Her sketch show, Femme Fairy Tales, ran for a year at UCB in New York and Los Angeles and was selected for the 2020 Chicago Sketch Festival. It was adapted into a book for Seal Press (Hachette) called Cinderella and the Glass Ceiling and Other Feminist Fairy Tales, which released in March 2020 and is available in six languages. It was optioned for television by Gaumont and Freebird Entertainment.
Laura co-hosted the popular podcast This Is Why for six years. The podcast repeatedly hit the iTunes top 10 comedy podcast rankings. It was adapted from her first comedy sketch show and book called This Is Why You’re Single, which was optioned for TV by the Pop Network. Laura co-wrote the pilot. The book is available in seven countries and was called a "witty and wise dating guide [that] combines the social analysis of Sex and the City with the sassy irreverence of Broad City” by In Touch Weekly. The sketch show was called "humorous" by The New York Times and "an entertaining ride" by The Wall Street Journal.
Laura has contributed to three other books. She had a story selected about attending a recruitment event for the NXIVM cult for issue 59 of McSweeney’s Quarterly Concern, she was on the creative team and wrote jokes for the book Coloring for Grown-Ups: Holiday Fun and has an interview included in the book Callings, by StoryCorps and NPR host David Isay. She’s performed readings at The Strand, The Wing, QED and virtual ones for McSweeney’s and Caveat.
Laura wrote and produced a comedy short for The New Yorker and wrote jokes for season 5 of TruTV's show Billy on the Street.
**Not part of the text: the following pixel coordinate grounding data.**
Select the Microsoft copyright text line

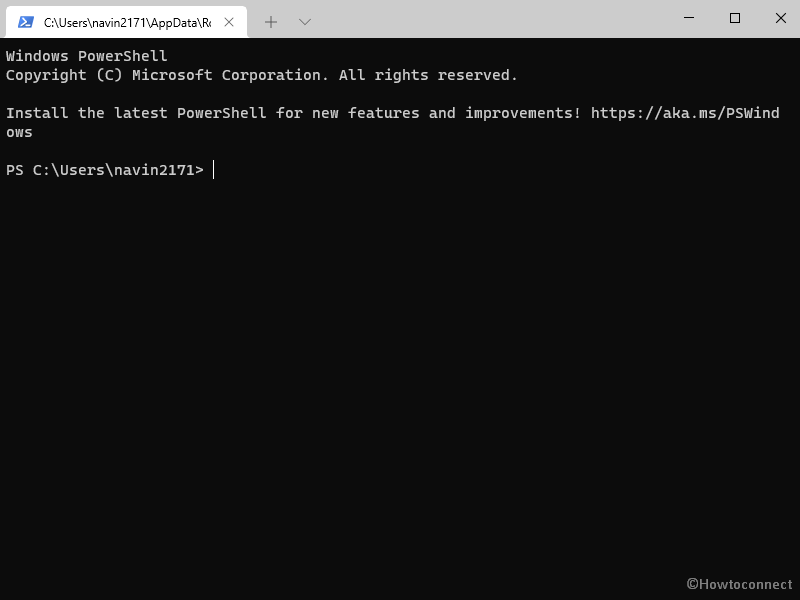click(x=263, y=74)
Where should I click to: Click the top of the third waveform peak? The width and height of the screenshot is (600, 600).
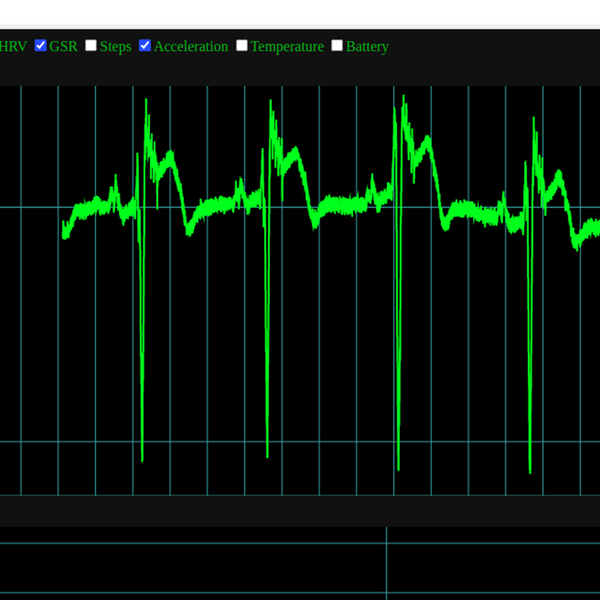[402, 96]
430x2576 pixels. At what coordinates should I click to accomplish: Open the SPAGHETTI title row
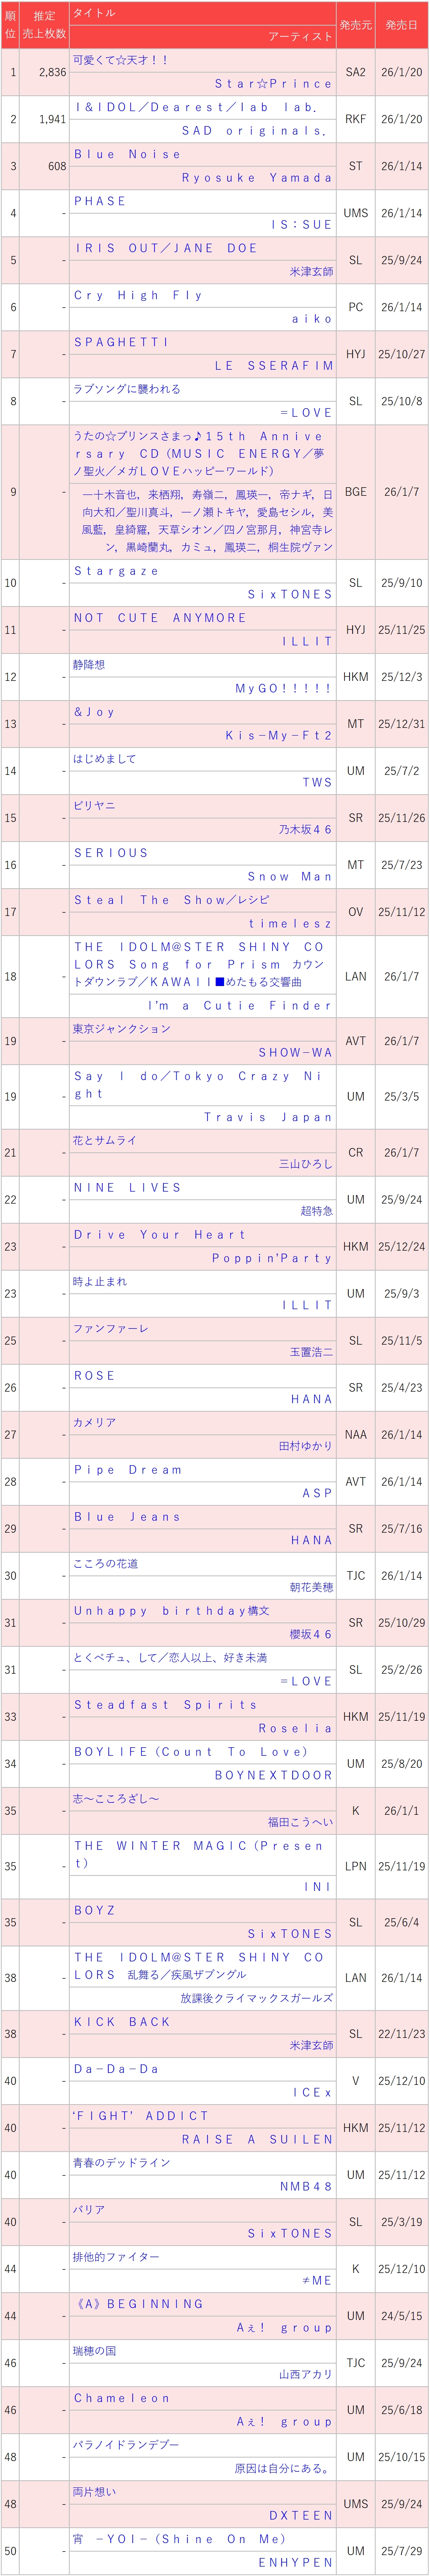[121, 342]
As an entertainment expert she's appeared on many shows and networks including MSNBC, CNN, FOX, CBS, VH1, E! and MTV. As a TV host, she hosted ESPN's poker show Inside Deal, hosted an online show for Major League Soccer and was an entertainment correspondent for People magazine.
Laura studied improv and sketch at the Upright Citizens Brigade and Peoples Improv Theater. She graduated from the University of Southern California, where she double majored in journalism and political science. Laura was Ryan Seacrest’s intern in college and won Rolling Stone magazine's College Journalism Contest for a profile she wrote on him.
Fun facts: Laura was born with one kidney and was once Kristen Wiig's body double. She is based in Brooklyn.